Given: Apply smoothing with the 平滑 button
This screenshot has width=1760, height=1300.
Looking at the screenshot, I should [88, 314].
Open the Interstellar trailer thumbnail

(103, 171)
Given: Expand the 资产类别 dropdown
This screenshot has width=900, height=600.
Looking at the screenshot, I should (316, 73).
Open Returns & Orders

**REQUIRED ACTION:** Pick each line holding the word "Given" out of the listing.

**SOLUTION TO THE PROBLEM:**
Given: Apply smoothing with the 平滑 button
Given: Expand the 资产类别 dropdown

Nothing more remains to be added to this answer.